For the record, I'm a teacher in electrical engineering and computer 
science at a Dutch university.

At first I had the same tought process as you and I too thought that the 
uGuru is most likely hooked up to a 3.5v voltage reference. But there 
are a number of reasons why I'm not so sure:

The W83L950D has only 8 analog inputs, but the uGuru has 16. So somehow 
Abit is doing some trickery to get more analog inputs, they could be 
using the 8 comparator inputs, with one of the DA outputs hooked up to 
the comparator reference pin, and using SAR to build another 8 AD inputs
out of this.

BTW pin P3REF is the comparator reference not the AD/DA reference. the 
VREF pin (72) is the AD/DA reference. Also P3REF is pin 58, not 50.

They could however also be using one or more external sensor IC's hooked 
up to one of the 2 i2c/smbus controllers which are onboard the W83L950D. 
In this case the reference voltage hooked up to the W83L950D is 
irrelevant (or atleast irrelevant for some of the inputs).

Also if I we're to design the sensor part of a mainboard I would want to 
have a cheap reference voltage with a low temperature drift, thus I 
would use an of the shelf component. These however do not come in a 3.5 
volt variant, atleast not from the worldst 2 biggest reference voltage 
IC suppliers, see:
http://para.maxim-ic.com/compare.asp?Fam=Volt_Ref&Tree=References&HP=References.cfm&ln=
http://www.analog.com/en/subCat/0,2879,769%255F838%255F0%255F%255F0%255F,00.html

So a reference voltage of 3.5 volt is not likely, assuming that Abit 
doesn't want to build a descrete reference voltage source themselves, or 
use an expensive programmable one. Also note that a simple zenerdiode 
setup will not suffice since its temperature drift is to high, (at least 
higher then what I've seen with my mb sofar).

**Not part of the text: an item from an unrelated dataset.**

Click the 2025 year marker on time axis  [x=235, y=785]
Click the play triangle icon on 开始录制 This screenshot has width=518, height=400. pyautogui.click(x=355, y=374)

Also you assume that the other mutipliers used are based on round 
dividers of the input voltage, but if that where the case then the 
0-6.25 volt would be 0-7 volt which is a rather big error.

Last, the uGuru is a microcontroller and could do some scaling itself. I 
know this is the case for temperature sensors, since the register value 
equals the temperature in degrees celcius here, so most likely the uGuru 
has already done conversion here.

So in short, we don't even now which inputs if any are used, and we 
don't know what kindoff conversions if any are already done by the 
uGuru. And since I'm not planning on reverse engineering the layout of a 
6 layer print we will probably never know.

The current uGuru driver is based on software reverse-engineering, not 
hardware reverse-engineering. One of the reasons for this is that the 
hardware used is programmable, so we will probably never know what is 
going on inside. Another reason is that its a lot easier and safer.

I can however modify the driver to always scale all analog inputs to 
0-3.5 volts and modify sensors.conf accordingly if that makes you happier.